[[ DATA FOR ANALYSIS, beginning ]]
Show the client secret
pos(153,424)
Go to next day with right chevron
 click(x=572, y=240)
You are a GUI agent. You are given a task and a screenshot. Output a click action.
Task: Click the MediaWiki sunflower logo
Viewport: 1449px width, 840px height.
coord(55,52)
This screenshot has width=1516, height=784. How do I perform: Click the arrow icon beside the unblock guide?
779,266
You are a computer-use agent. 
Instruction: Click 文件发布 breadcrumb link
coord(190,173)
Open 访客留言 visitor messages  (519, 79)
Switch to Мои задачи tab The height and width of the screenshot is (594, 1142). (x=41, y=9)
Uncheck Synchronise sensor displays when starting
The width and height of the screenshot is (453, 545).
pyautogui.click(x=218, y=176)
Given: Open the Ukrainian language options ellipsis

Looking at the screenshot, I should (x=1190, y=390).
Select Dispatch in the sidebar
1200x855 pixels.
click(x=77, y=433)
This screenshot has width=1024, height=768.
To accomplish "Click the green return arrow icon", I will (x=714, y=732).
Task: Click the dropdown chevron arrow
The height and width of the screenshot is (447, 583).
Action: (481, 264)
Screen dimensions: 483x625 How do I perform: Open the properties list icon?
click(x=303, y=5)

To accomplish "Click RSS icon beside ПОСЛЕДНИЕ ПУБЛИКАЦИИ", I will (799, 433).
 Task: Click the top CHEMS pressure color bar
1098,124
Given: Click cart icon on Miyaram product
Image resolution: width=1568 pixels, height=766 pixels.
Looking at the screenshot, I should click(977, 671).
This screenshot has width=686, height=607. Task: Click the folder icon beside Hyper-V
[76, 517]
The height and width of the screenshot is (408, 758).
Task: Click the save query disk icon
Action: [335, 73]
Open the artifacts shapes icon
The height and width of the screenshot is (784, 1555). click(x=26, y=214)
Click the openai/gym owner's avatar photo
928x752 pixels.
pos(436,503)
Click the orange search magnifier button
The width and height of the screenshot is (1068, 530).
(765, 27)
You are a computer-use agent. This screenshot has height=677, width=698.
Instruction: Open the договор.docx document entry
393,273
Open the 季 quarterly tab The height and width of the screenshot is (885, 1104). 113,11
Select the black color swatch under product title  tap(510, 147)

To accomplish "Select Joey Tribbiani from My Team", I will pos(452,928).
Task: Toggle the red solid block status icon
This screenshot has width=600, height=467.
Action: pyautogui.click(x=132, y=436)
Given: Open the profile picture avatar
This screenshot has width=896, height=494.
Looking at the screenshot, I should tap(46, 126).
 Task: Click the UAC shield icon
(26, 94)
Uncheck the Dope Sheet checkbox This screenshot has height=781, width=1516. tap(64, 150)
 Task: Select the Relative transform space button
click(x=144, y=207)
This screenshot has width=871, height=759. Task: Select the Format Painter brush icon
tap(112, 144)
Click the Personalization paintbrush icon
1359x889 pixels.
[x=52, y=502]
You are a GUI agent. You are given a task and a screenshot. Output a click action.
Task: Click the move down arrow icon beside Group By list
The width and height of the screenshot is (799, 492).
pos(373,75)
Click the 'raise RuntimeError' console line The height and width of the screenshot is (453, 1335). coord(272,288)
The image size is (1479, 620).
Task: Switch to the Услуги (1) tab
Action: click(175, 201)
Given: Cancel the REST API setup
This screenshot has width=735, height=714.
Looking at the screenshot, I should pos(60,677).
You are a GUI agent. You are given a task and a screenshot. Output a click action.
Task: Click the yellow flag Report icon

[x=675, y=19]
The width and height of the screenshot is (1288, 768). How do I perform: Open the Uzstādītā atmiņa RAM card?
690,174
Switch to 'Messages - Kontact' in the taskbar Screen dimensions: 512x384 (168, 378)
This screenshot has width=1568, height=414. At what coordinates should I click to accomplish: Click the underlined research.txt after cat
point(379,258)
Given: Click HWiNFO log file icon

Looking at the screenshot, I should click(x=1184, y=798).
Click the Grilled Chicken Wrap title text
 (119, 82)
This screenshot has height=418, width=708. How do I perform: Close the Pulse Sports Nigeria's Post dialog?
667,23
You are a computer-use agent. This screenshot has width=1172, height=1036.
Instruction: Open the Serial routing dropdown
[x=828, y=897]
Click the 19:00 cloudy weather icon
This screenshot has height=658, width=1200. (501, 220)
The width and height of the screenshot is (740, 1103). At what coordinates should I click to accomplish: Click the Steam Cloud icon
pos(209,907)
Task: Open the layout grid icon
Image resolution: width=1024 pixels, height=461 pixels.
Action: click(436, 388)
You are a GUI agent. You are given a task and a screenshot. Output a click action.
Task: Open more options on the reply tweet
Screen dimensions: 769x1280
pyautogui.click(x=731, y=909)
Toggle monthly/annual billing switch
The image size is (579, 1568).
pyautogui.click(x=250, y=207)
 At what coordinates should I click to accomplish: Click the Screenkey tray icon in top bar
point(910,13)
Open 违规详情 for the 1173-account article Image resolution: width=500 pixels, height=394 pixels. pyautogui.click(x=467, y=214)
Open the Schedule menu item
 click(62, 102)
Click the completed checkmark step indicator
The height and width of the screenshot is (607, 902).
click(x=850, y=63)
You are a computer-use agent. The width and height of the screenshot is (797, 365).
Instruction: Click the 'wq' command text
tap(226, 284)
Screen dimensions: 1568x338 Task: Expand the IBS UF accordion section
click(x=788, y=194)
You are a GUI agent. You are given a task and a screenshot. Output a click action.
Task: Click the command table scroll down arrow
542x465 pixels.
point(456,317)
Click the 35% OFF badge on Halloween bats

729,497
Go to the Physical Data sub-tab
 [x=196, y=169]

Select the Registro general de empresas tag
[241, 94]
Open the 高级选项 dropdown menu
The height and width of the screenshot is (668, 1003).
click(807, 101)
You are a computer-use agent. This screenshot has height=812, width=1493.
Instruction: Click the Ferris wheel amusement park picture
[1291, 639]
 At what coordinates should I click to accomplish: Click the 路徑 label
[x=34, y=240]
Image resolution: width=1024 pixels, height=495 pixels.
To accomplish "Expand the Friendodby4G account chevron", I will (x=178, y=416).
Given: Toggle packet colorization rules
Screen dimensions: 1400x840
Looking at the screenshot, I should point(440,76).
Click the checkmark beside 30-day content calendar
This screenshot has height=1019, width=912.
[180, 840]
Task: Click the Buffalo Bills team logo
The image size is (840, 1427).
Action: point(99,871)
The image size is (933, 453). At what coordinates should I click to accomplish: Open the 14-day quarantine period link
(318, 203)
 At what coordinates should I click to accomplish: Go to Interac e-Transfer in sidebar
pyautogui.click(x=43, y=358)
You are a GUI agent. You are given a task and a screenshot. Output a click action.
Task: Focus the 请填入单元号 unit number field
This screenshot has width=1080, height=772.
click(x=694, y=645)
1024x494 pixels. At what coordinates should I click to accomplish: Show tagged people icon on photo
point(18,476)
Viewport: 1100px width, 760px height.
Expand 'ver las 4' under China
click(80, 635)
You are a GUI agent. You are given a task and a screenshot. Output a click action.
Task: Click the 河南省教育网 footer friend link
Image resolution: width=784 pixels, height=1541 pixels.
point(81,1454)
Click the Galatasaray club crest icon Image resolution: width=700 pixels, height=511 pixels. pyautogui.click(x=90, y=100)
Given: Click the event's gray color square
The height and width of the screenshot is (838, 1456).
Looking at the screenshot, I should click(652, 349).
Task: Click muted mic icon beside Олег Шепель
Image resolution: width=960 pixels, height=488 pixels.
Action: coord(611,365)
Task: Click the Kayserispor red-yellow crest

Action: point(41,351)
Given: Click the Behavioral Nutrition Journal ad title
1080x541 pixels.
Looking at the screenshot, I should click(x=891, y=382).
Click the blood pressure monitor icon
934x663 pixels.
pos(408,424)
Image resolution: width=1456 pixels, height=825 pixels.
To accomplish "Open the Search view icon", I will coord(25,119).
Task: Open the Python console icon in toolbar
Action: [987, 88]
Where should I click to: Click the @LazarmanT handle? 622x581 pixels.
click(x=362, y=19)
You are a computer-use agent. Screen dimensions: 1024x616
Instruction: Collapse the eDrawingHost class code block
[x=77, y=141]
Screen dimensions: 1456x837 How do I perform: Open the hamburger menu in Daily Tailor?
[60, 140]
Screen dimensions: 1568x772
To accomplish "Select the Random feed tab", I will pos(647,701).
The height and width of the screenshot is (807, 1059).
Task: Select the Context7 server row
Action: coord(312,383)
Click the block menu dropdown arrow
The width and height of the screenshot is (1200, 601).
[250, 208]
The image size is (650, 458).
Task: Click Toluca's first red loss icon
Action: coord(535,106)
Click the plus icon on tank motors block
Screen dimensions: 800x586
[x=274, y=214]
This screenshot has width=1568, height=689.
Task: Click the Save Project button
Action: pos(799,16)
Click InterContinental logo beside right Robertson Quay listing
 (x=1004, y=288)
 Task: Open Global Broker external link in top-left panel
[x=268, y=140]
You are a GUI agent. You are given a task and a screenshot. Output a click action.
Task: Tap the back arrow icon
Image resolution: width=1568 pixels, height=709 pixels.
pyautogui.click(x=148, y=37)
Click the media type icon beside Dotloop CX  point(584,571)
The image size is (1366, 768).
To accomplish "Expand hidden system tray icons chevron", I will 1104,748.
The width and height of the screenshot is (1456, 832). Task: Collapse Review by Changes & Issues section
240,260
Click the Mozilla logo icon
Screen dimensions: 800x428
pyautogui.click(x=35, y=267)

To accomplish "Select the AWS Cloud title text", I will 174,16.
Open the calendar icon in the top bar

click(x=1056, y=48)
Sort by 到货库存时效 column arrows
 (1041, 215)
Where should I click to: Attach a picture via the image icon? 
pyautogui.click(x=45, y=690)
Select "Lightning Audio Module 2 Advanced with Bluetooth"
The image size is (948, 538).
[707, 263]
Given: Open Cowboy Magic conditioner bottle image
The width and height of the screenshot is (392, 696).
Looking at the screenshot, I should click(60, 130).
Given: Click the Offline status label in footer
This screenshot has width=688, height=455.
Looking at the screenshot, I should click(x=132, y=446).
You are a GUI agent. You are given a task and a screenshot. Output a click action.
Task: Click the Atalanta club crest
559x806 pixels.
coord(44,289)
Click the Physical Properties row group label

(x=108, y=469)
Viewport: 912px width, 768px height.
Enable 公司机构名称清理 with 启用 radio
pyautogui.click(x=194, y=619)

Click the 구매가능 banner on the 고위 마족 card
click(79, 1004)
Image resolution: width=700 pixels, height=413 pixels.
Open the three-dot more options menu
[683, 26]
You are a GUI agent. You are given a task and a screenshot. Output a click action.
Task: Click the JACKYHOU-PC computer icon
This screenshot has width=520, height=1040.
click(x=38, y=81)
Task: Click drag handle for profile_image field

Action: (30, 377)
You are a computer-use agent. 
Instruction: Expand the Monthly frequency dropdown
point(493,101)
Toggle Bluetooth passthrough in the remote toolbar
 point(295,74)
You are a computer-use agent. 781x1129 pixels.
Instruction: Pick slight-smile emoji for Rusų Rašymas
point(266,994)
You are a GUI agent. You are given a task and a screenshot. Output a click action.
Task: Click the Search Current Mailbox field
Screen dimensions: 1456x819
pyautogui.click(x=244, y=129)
[[ DATA FOR ANALYSIS, end ]]
__REQUIRED WORK__
Pull each line containing the word "status" out of the data above.

__WRITTEN RESPONSE__
Task: Toggle the red solid block status icon
Given: Click the Offline status label in footer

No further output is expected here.